The ministry is still assessing
the impact of the law and hasn’t ruled out further changes. “It took three years of discussions to find these
solutions,” says Kalantzis. “The Greek state had to respect religious sentiment.
Human rights also had to be protected, and the transition had to be managed. The
great success of the amendment is that it isn’t front page news.”
From the ashes of history
There was no such political correctness when the
Greeks launched their revolution for independence from the Ottoman Empire two
centuries ago. Greek military leaders Yiannis Makrygiannis and Theodoros
Kolokotronis document in their memoirs how the revolutionaries slaughtered
Muslim communities they had lived with for centuries. The lucky ones were
simply pushed out of the fledgling state.

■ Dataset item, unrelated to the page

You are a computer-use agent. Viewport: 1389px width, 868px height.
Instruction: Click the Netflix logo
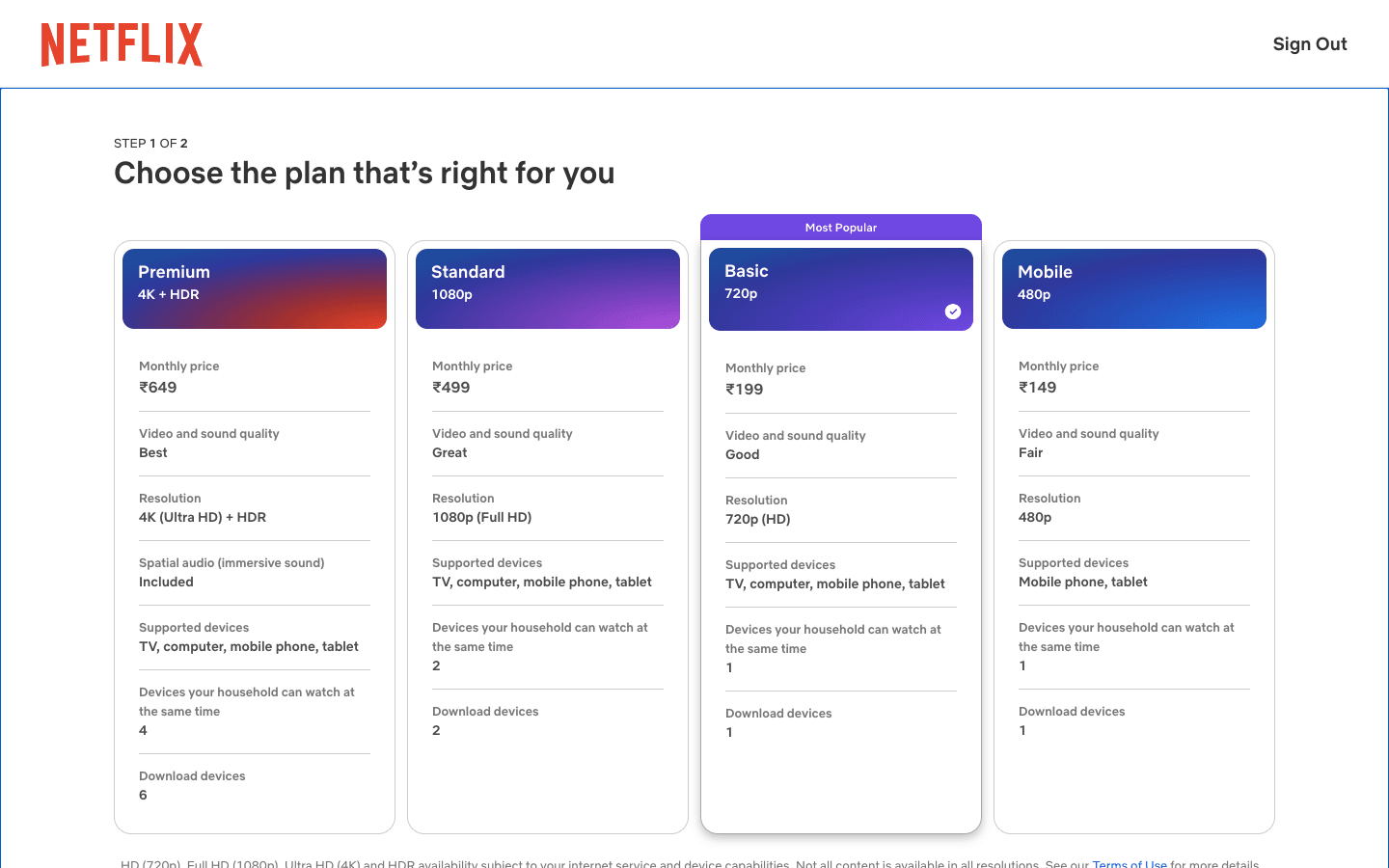pos(122,44)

On the eve of World War One, as Greece underwent its
second major expansion at the expense of the Ottoman Empire, it handled
interfaith matters very differently. Muslims and Jews became part of the
growing state with the capture of Thessaloniki in 1913. A law passed the
following year gave muftis and rabbis jurisdiction in marriage, divorce and
family disputes for their respective communities. In Crete, also annexed that
year, the law even allowed for the continuation of Byzantine statutes in family
matters.
These special statutes were abolished after World War
Two except for that concerning Muslims, because the 1923 Treaty of Lausanne,
still in force, provided protections for the traditions and customs of Muslims
in Greece and Christians in Turkey.
Some people now feel that Sharia
could be done away with altogether, bringing Greece in line with the rest of
Europe. “When you say that
Sharia isn’t satisfactory, you don’t preserve it. When you say the mufti isn’t
a judge, you don’t keep him on as a judge,” argues Ktistakis.
“I don’t think it would be prudent for someone to say,
‘I’m going to reform you willy-nilly,’” says Kalantzis, pointing out that Greek
Muslims are a rare example of successful Muslim integration in the EU. “Greece
is among those European countries which have Muslim communities that did not
contribute fighters to ISIL,” he says, referring to the theocracy known as the
Islamic State of Iraq and the Levant, which tried to establish control over
Syria and much of Iraq.
This integration is very recent. Greeks and Turks have
often harboured suspicion of each other’s minorities. Days of rioting in
September 1955 smashed up the Greek quarter of Istanbul and drove most of the
community out. Until this century, Greek Muslims were barred from holding
positions in the armed and security forces, suffered from poor quality minority
schools and were socially marginalised.
In 1997, a group of academics launched a programme
to teach Muslims Greek as a second language and keep them in the education
system. This has led to a tenfold increase in their university enrolment over
20 years, and led to almost 100 percent secondary school graduation. Whereas
almost no Muslim girls attended school, now they are almost at par with boys. And
Muslim adult women who never learned to read and write are now enrolling in a
new branch of the programme for remedial learning.
The new law offering a choice between civil law and
Sharia now adds to this integrationist momentum. Kalantzis sees his policy as
being, “to have a discussion and
offer choices and give people time to move forward.” At least in minority
matters, the Greek state would appear to have come a long way.